Dos três curtas que foram exibidos ontem na mostra competitiva do 28.º Festival de Gramado, somente Aldeia de Geraldo Pioli passou imune diante do público que esteve no Palácio dos Festivais. A história divertida de um jesuíta que tenta ensinar a uma tribo indígena os dez mandamentos arrancou aplausos e risadas.O curta Passadouro, de Torquato Joel, é na verdade um exercício de cinema, que mostra pequenos momentos de pessoas que vivem e trabalham no campo.

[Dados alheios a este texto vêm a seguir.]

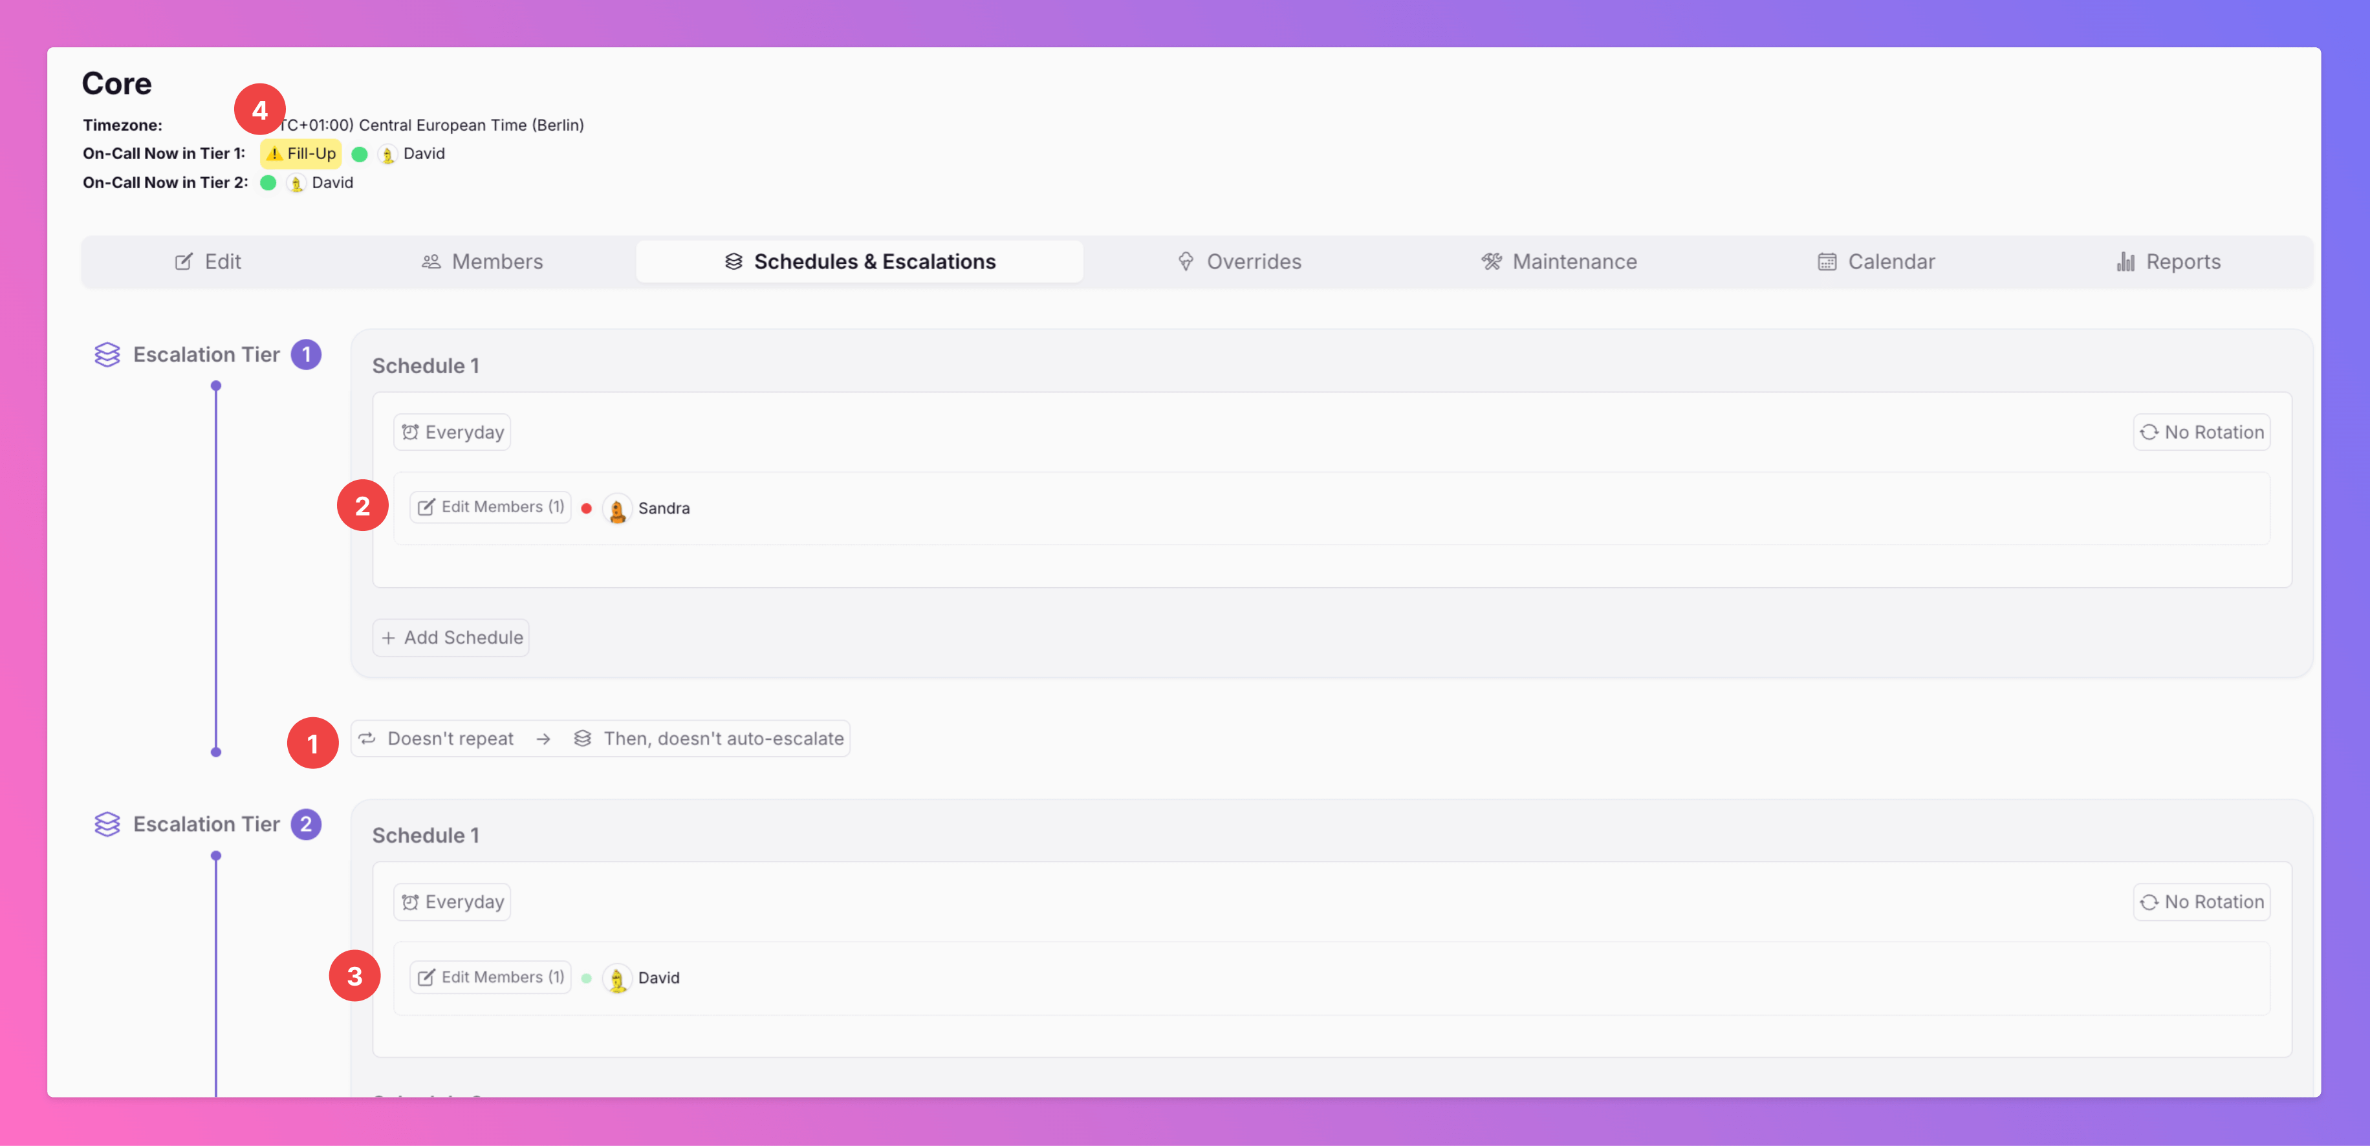The height and width of the screenshot is (1146, 2370).
Task: Click red annotation marker number 4
Action: [259, 110]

Imagens belíssimas, que se apresentam em seqüências lentas, insinuantes e cautelosas, com cenas silenciosas mas extremamente assustadoras e poderosas. Só que o público não conteve o burburinho quando a câmera se deteve para analisar o corpo dependurado e sem pele de um bode morto. A cena acontece no começo do filme, quando ainda não é possível identificar qual o intuito do trabalho de Joel, o que reforça mais a estranheza.Mas o que chocou mesmo foi o curta Sargento Garcia, de Tutti Gregianin, baseado no conto homônimo do escritor e jornalista Caio Fernando Abreu. O filme conta a história de Hermes (Gedson Castro), um garoto reflexivo, aspirante a filósofo, indeciso e inexperiente. Ele é humilhado pelo tal sargento Gracia do título, interpretado por Marcos Breda, durante sua apresentação ao serviço militar. Depois de ser liberado, o sargento carrasco se faz amigável, seduz o adolescente e o leva para um motel. Apesar do filme (assim como a obra de Abreu) ser somente um retrado poético desse jovem confuso e consternado intelectual e espiritualmente, a platéia novamente se espantou.